Need a quote from a Motley Fool analyst? Email [email protected]

RISKS

  • Management explicitly cited “near-term market pressures” and ongoing losses, with net loss widening for both the quarter and six months.
  • Smart Water segment revenue dropped 61% due to “lower than expected” Hydroconn demand as customers cleared excess inventory.
  • Persistent lower utilization of the ocean bottom node rental fleet contributed to reduced segment revenue for the six-month period.
  • Middle East conflict caused business delays and travel restrictions, directly impacting regional opportunities.

SUMMARY

Geospace Technologies Corporation (GEOS +2.26%) disclosed a quarterly revenue increase but reported wider net losses, citing weak demand in Smart Water and low ocean bottom node utilization. Management detailed the recognition of initial PRM contract revenue, highlighting expectations for peak revenue mid-cycle, with completion projected by early 2028. Cost structure adjustments, including a 20% workforce reduction and associated $12 million in annualized savings, were enacted across all departments to align with current conditions. The company is leveraging white label agreements in smart water and highlighted recurring revenue progress from new subscription models.

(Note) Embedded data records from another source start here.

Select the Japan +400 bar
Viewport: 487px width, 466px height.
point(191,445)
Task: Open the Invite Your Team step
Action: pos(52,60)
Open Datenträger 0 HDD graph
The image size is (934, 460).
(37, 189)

  • Management communicated increased client interest in the ocean bottom node rental fleet for the upcoming survey season, though order conversion remains limited.
  • PRM project revenue is expected to follow a bell curve pattern, with project conclusion targeted for late 2027 or early 2028.
  • Pioneer land node inventory was intentionally expanded to quickly address new North American opportunities in both oilfield and mining applications.
  • Leadership reiterated Petrobras is focused on Buzios and Sepia fields for upcoming PRM deployments, with broader field development subject to future FEED studies.
  • Smart Water demand weakness was attributed to inventory digestion by utilities, viewed by management as a temporary phenomenon given long-term AMI and replacement cycle drivers.

INDUSTRY GLOSSARY

  • PRM (Permanent Reservoir Monitoring): Long-term, fixed sensor systems used by oil and gas operators to continually monitor subsurface changes in oilfields.
  • FEED Study (Front End Engineering Design Study): Preliminary engineering and design work that defines project scope, cost, and schedule for large-scale infrastructure contracts, commonly preceding final investment decisions in energy projects.
  • Hydroconn Connector: Specialized electronic connector manufactured by GEOS for use in automated water metering infrastructure.
  • AMI (Advanced Metering Infrastructure): Networked metering systems enabling automated, remote, and two-way communication between utilities and water meters.
  • Aquana Platform: GEOS’s proprietary Internet of Things (IoT) and smart valve ecosystem supporting utility water management solutions.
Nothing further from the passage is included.